“For years newspapers and media organisations spoke at people and not to people,” said New York Times reporter Lynsey Chutel speaking at the recent Jamfest 2023 session on audience engagement between newsrooms and their audiences.
The Reuters Institute for the Study of Journalism said in its annual Digital News Report that trust in news continues to fall with people young people increasingly turning to TikTok to consume news, whilst other respondents said they no longer know how to differentiate between real news and fake news.
Against this backdrop, the panel facilitated by Jamlab programme coordinator Lindokuhle Nzuza in conversation with Health-E News managing editor Bibi-Aisha Wadvalla, journalism support consultant Adam Oxford as well as Chutel, explored the ways in which newsrooms can better engage with their audiences.
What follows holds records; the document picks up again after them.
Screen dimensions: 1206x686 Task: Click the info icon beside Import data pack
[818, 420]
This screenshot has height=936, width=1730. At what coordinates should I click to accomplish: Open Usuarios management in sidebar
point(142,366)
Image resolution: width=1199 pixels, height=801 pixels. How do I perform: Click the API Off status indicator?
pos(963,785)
Chutel said she envied the relationships that community newspapers had been able to forge with their readers where “people know their names and journalists know their community”. She said the news media needs to start looking at tools of engagement where people can talk back to the media and be held accountable and responsible.
Health E-News, which has been around since 1999, aims to reach the underserved portion of the South African population in rural areas whose stories are not covered by the mainstream media.
“Something that we’ve recently started is going out and engaging with communities directly and what we’re hearing is they’re tired of journalists parachuting in, speaking to them to cover an issue and then leaving,” said Wadvalla.
She said their role as a publication was initiating, developing and maintaining those relationships with communities to make sure that the stories that they tell are sparked by the community itself. This was important because often journalists have an idea that they go in wanting to report and only once they speak to communities do they discover something completely different.
“Engagement journalism is at the core of what we do because as Health E-News we sit at the intersection of media, public health and social justice so the way we frame and select stories is very important.”
To improve their trust and credibility with their audience, Health E-News has employed a strategy of using citizen journalists who are rooted in these communities and are able to produce stories that journalists who would otherwise be ‘parachuted in’, wouldn’t have the time or resources to produce.
For Oxford, it is important to solidify yourself as a news brand so that consumers know what they are coming to you for. He said his work with media organisations was in teaching them how to read the data coming from their news sites so that they can run those news sites.
He added that it was key to look beyond the headlines, visitors and time on pages to see how people were navigating websites so that it is a quality experience that keeps people coming back.
“A common problem I see in almost every news organisation I work with is that they boast about the thousands of readers that visit their websites, but when I drill into those numbers, I see that many of those readers come in, read one story and leave. They come from Google and then bounce off because your website is not sticky, you’re not building a community.”
Oxford stressed that people do not read websites like they used to read newspapers, from front to back so news organisations need to find out what keeps people coming back and keeps people engaged. His advice is to pay attention to specific data and use it to influence your product design and editorial strategy so that you get to a point where people love what you do to the extent that your news website is the one that they want to open first thing every morning.
How to build a community
Oxford offered some tips on what publications should consider when building a community. He said to apply the concept of product thinking to understand what readers want from news organisations.
News media organisations need to learn how to market themselves. Something that many organisations are still shy to do. The Daily Maverick is a publication that has done this well.
Chutel said at The New York Times diversity and transparency were key in regaining people’s trust. “Diversity matters when it comes to audience engagement. Who is telling the story matters… You don’t have to be from a certain community to report on that community but when you have transparency about who’s doing the reporting and how the reporting is happening, I think that’s important”.
She also highlighted how her organisation had been successful at product thinking because it viewed its reader as “a whole person”. They offer podcasts, a widely successful cooking app, crosswords, and other items that take into consideration that readers want much more than news coverage. “The New York Times has figured out that there are different ways to engage people in terms of their lives.”